Continuing a series of visits and projects where art meets my perennial vegetables. Yesterday, I had the pleasure of welcoming a delegation from the National Museum (Nasjonalmuseet),
Thanks to Heidi Bjerkan of Credo Restaurant who suggested that they should also visit my garden when in Trondheim on a fact-finding mission in connection with a planned exhibition celebrating 20 years of “New Nordic Food” in 2024 (see! Credo are one of Trondheim’s acCREDOited Michelin restaurants whom I’ve had the pleasure to work with and advise several times in the past. Here are a couple of pictures from the couple of hours they were here on a wonderful summer day with the garden at its most seductive :)
3 from Nasjonalmuseet with Martin Braathen on the far right with two Hablitzia plants to be planted outside the museum, with two also from Credo including Heidi Bjerkan!

Fact-finding mission: promoting perennial vegetables


On Tuesday 23rd May I spent a great few hours together with Eva Johansson and Annevi Sjöberg from Sweden in my 3 gardens.
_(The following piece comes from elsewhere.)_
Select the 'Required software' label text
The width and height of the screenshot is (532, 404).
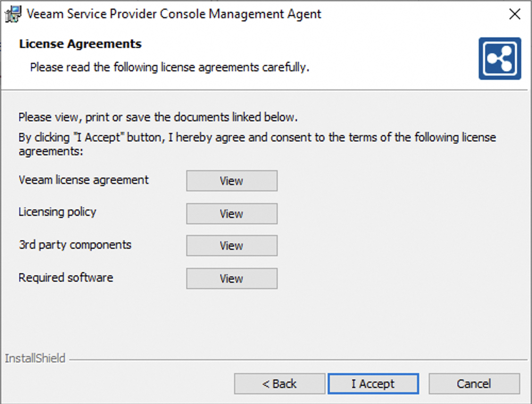(x=66, y=277)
They were on a fact-finding mission in connection with the project  ”Främja fleråriga grönsaker i svensk matförsörjning” (Promoting perennial vegetables in the Swedish food supply).
The project Främja fleråriga grönsaker i svensk matförsörjning is financed  with funds from the Swedish Agency for Agriculture (Jordbruksverket) within the framework of the Swedish food strategy (den svenska livsmedelsstrategin). The project runs until Dec 2023. The Skillebyholm Foundation manages the project.
Jen from Nottingham in the UK was visiting this week to help and learn, thanks to an RHS bursary! She joined us on the trip and can also be seen in the pictures below!
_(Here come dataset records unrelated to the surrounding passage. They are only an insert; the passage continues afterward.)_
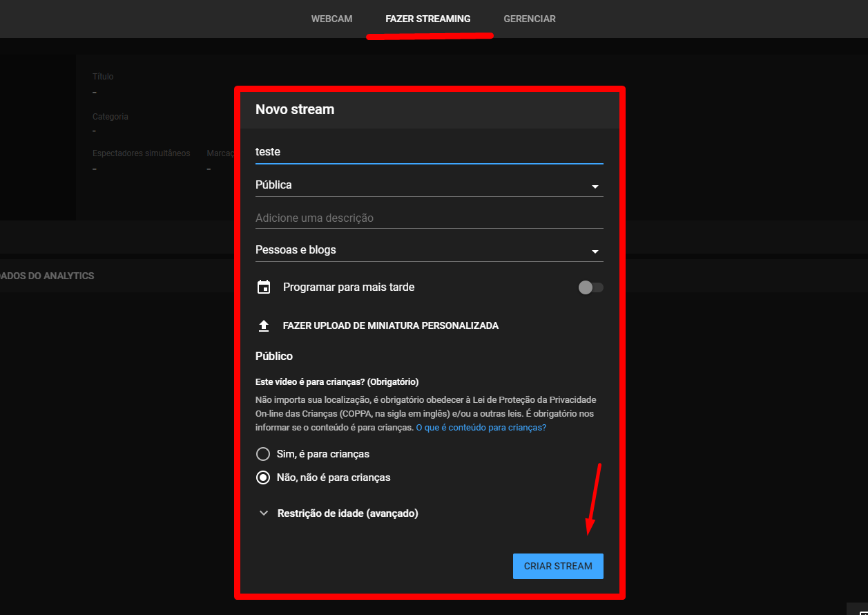Expand the Restrição de idade chevron

pyautogui.click(x=263, y=513)
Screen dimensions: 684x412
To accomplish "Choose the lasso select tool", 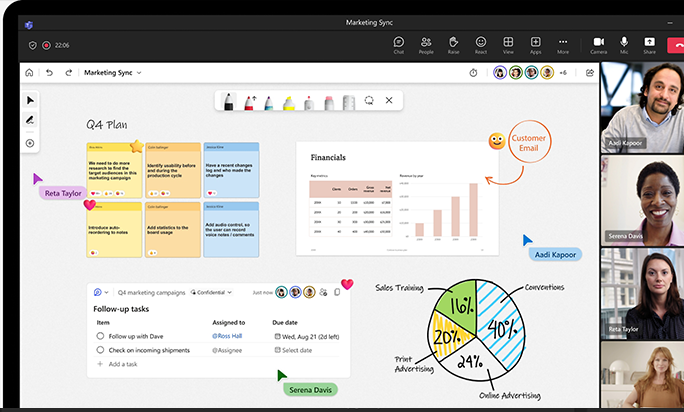I will pyautogui.click(x=369, y=101).
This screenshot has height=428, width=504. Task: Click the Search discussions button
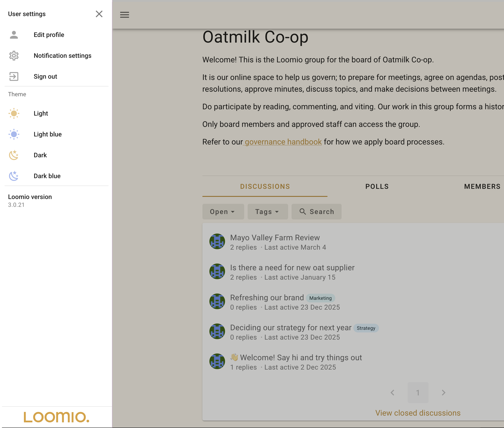click(x=316, y=212)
Jen, Eva and Annevi were on an Allium-high after spending time in the Onion Garden Chicago at the Ringve Botanical Garden in Trondheim :)
Me with Eva, Jen and Annevi in the Edible Garden
Sampling Hablitzia tamnoides shoots in my garden

God Save the King’s Hostas!

My only post on last weekend’s big news item. This memory came up on my feed this morning. In October 2015 I talked about my book Around the World in 80 plants at the Walled Kitchen Garden Network Forum weekend at the National Trust Property Croome Court in Worcestershire, England. As usual I joked about Prince Charles having the most productive Forest Garden in the UK as he had a national collection of large-leaved Hostas in woodland at Highgrove. Little did I know that the Prince’s head gardener was sat near the front. After the talk, he introduced himself, astonished that Hosta were edible. I thought quickly and presented him with a copy of the book and signed it “To HRH Prince Charles, Good luck with your Hosta eating!”. I had known of the Prince’s good works within the organic gardening movement since the 70s and indeed Highgrove is managed as an organic farm.
I was surprised to receive this letter later that winter and it resulted in a correspondence about Hosta cuisine which lead to me being invited to Highgrove to talk more and see the Hosta collection (sadly, there are no pictures of that day as cameras are strictly forbidden nor was I allowed to see the pictures the staff took). I had a hope that the Prince might turn up, but he had a lame excuse that it was his Mum’s birthday…..and now I’ve had to modify the slide about Hostas and Highgrove (see the comments).
God Save the King’s Hostas!

My Highgrove Hosta slide:

Garden visits with Fosen students

It’s always a pleasure to spend time with students from the Fosen Folk High School from the other side of the fjord. Despite the dreadful weather, we visited all 3 of my sites – the onion garden Chicago at the Ringve Botanical Gardens followed by the Væres Venners Community Garden and, finally, my own garden The Edible Garden (this is the first time I’ve taken a group to all 3 sites!).
Those that took part were two of the “lines”: The Self-sufficiency line and the  The Organic Farming line (small scale).
The Organic Farming line were only on the first two visits, so the picture only shows the Self-sufficiency folk!